Selected excerpt:
Show, Don’t Tell

When I was writing the book, Eli vs God, my developmental editor John Fox, [whom I would highly recommend], would tell me where I was doing too much telling and not enough showing.   The “Show don’t Tell” mantra for writers is certainly a skill that takes time to master.  I still do too much telling, probably because I’m a pastor, but I hope I’m getting a little better at showing too.  Of course a big part of this “showing” is using the five senses (seeing, touching, tasting, hearing, and smelling).   The goal for the writer is to try to describe scenes in such a way that readers can taste that large double-double, dark roast coffee they just received through the drive through window at Timmies.  They should feel how hot it is.  How hot is it, you might ask?  It was so hot that the heat permeated the double cup and ‘Johnny’ nearly fumbled it into his cup holder that was filled with previous coffee spills.  Johnny took a quick double-sniff as he closed his window, scrunching up his bearded face that already had icicles starting to form in the few seconds he had his window open.   I think you get the idea.

Of course the One who gives us “the idea,” as well as all of our creativity, is the Creator Himself.  God is the greatest teller and shower.

I’m going through Exodus as part of my current Bible Reading plan and I’m at the chapters describing the tabernacle.  My wife Debora and I and a bunch of other pastors went on a trip to Egypt, Jordan and Israel in 2016, and one of the stops was Timna National Park, Israel, near Eilat, where there is a replica of the tabernacle.

 

 

 

 

 

 

 

 

 

 

 

 

 

 


I can’t remember if our guide mentioned this or one of my colleagues, but we had a discussion about the furniture of the tabernacle relating to the senses.  The bronze altar of burnt offering was where the “lamb was led to the slaughter.” It was a place to sacrifice food and drink offerings.  It would certainly depict the sense of “taste.”  At the bronze basin, the priests would wash themselves removing ceremonial uncleanness.  It would depict the sense of “touch.”  The golden lampstand which reflected the glory of the LORD reflected in the consecrated lives of His people depicts the sense of “sight.”  Anyone who is used to smelling incense knows that the incense altar and it’s fragrant smoke, symbolizing the prayers of God’s people, would depict the sense of “smell.”

Task instructions:
In the "Show, Don't Tell" post, which sense does the bronze basin depict? The entries have no role in this exercise.

Dataset extract:
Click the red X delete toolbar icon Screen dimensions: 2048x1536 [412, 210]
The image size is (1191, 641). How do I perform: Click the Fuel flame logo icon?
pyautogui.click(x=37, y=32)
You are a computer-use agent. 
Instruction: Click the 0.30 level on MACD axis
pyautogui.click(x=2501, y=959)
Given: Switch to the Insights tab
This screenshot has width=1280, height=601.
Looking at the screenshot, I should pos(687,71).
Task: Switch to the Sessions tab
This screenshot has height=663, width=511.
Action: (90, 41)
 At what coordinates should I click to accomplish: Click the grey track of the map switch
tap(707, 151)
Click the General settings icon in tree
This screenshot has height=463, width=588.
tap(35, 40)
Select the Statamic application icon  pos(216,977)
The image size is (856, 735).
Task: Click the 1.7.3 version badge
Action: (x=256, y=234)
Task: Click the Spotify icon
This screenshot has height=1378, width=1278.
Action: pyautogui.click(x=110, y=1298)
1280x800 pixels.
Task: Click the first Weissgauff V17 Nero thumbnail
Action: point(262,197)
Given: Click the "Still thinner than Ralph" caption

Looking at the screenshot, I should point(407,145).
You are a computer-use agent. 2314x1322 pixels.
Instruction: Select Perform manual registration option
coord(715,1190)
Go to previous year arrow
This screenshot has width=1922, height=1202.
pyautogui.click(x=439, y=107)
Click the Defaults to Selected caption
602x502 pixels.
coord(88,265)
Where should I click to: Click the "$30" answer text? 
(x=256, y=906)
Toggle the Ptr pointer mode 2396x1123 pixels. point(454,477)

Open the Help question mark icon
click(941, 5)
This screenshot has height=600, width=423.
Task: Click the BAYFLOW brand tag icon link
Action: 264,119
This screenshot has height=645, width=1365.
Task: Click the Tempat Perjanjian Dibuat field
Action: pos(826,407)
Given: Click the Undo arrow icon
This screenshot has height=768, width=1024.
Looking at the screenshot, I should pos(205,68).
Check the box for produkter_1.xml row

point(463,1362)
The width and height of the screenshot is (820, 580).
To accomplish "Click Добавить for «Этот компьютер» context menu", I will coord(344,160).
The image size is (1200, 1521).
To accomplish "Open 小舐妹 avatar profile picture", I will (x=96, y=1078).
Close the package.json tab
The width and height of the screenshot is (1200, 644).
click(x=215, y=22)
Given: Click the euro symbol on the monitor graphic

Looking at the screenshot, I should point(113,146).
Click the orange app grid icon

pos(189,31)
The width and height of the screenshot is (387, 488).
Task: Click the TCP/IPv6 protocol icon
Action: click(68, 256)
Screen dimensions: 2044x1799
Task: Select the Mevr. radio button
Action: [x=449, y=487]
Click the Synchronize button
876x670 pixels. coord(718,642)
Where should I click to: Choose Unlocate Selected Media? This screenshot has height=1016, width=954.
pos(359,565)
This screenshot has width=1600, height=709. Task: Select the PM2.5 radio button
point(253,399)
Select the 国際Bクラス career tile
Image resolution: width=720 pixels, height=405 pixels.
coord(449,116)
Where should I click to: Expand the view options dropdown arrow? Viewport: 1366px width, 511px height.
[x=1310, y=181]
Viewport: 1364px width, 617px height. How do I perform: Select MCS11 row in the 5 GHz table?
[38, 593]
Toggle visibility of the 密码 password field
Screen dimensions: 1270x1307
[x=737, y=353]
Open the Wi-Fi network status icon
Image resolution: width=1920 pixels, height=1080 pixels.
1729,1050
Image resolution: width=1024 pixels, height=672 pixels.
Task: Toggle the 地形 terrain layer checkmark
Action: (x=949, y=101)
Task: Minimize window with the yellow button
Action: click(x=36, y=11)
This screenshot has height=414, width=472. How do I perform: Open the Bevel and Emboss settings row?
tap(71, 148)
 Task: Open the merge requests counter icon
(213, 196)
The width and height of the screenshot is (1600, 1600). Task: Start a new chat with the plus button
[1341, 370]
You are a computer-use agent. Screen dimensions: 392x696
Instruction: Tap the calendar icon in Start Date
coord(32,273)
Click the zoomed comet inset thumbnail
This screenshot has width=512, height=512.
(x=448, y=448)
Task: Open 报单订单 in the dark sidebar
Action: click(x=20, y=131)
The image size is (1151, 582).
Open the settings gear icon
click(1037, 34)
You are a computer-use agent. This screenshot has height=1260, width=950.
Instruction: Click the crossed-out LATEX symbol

Full output:
The sense of touch.